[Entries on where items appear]
>> Start

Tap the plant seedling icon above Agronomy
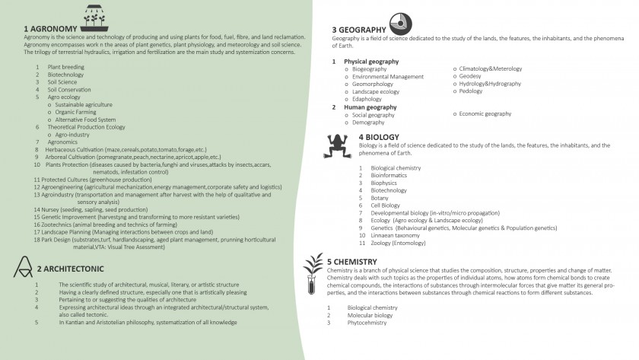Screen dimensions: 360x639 click(94, 15)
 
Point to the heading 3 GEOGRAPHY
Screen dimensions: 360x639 click(358, 30)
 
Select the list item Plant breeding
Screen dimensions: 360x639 click(65, 67)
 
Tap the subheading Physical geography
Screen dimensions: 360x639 click(370, 61)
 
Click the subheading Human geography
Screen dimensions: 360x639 click(370, 107)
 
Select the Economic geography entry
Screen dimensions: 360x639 click(485, 114)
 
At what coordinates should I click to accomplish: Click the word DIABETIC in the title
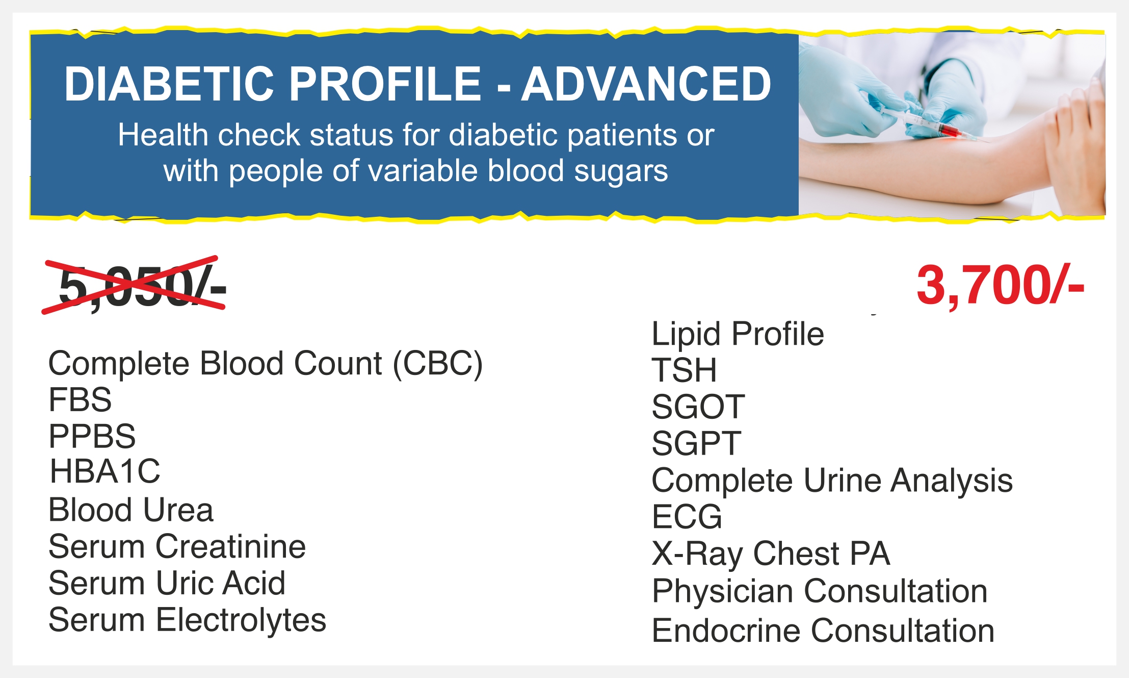click(x=169, y=84)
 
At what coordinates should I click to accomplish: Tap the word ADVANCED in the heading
click(x=646, y=84)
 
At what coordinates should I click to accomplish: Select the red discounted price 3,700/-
click(x=1000, y=286)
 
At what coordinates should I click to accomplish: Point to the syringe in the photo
click(x=925, y=123)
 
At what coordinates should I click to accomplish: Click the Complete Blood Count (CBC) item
click(x=265, y=364)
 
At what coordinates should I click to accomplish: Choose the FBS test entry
click(x=80, y=399)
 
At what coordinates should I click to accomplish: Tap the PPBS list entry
click(x=92, y=436)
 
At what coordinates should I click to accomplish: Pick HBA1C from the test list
click(x=105, y=471)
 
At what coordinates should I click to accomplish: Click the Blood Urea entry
click(x=131, y=510)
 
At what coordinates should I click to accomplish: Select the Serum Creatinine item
click(x=177, y=546)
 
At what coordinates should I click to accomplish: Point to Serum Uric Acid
click(x=167, y=583)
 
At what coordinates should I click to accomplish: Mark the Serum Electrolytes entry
click(x=187, y=620)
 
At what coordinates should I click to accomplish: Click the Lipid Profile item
click(x=738, y=334)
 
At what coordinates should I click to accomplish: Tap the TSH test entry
click(x=684, y=370)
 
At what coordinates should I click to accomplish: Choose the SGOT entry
click(x=698, y=407)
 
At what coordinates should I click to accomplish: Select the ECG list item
click(x=687, y=517)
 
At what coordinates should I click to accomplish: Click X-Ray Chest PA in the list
click(x=771, y=554)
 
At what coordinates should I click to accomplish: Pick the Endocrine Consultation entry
click(x=823, y=631)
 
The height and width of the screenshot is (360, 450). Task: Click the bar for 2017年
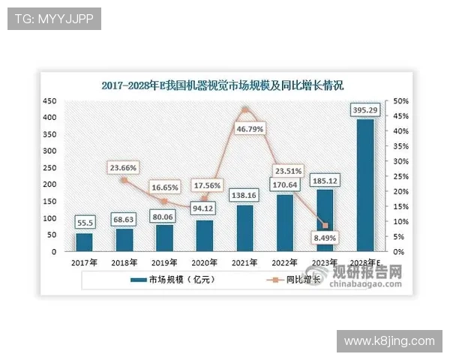coord(85,242)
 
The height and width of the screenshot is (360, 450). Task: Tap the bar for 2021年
coord(244,228)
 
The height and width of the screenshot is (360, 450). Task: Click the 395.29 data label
coord(364,111)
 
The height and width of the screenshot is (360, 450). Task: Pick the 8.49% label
coord(326,240)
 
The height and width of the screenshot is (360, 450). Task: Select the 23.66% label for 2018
coord(124,167)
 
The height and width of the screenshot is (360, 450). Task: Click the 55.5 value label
coord(85,223)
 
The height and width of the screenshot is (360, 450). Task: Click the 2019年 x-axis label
coord(164,263)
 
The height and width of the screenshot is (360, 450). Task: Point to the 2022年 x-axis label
coord(285,263)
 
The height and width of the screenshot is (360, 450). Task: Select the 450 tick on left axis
coord(50,101)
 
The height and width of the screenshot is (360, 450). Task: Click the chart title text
coord(222,85)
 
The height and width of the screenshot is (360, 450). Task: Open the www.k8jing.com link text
coord(389,341)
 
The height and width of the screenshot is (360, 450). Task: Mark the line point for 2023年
coord(325,226)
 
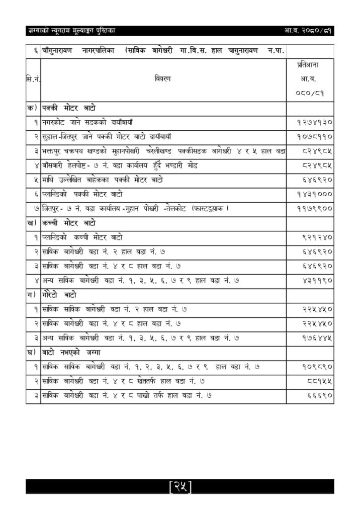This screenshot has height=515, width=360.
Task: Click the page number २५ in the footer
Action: tap(181, 486)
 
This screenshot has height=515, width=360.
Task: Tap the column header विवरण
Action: tap(163, 79)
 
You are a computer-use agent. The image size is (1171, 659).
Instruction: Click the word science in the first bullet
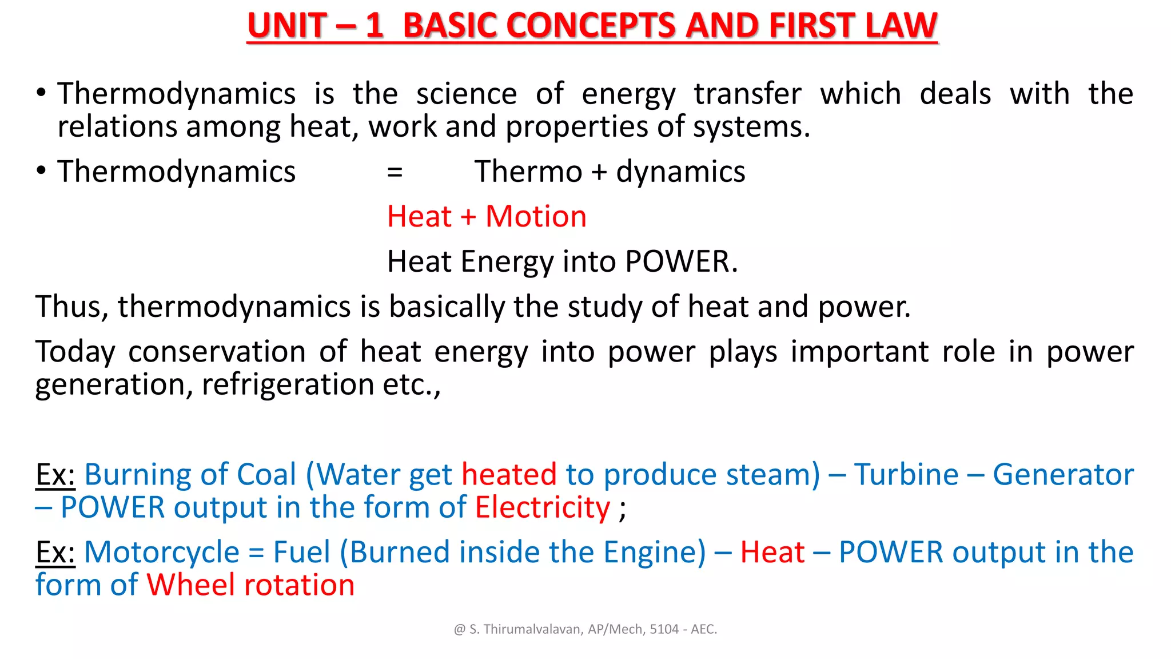click(x=466, y=94)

>> End

PROBLEM REQUIREMENTS: Return, unchanged, the lines from the one that contains "At what coordinates should I click to accomplish: Select the ECG" through the one that contains "click(x=771, y=554)".

THE COMPLETED TASK:
At what coordinates should I click to accomplish: Select the ECG list item
click(x=687, y=517)
 
At what coordinates should I click to accomplish: Click X-Ray Chest PA in the list
click(x=771, y=554)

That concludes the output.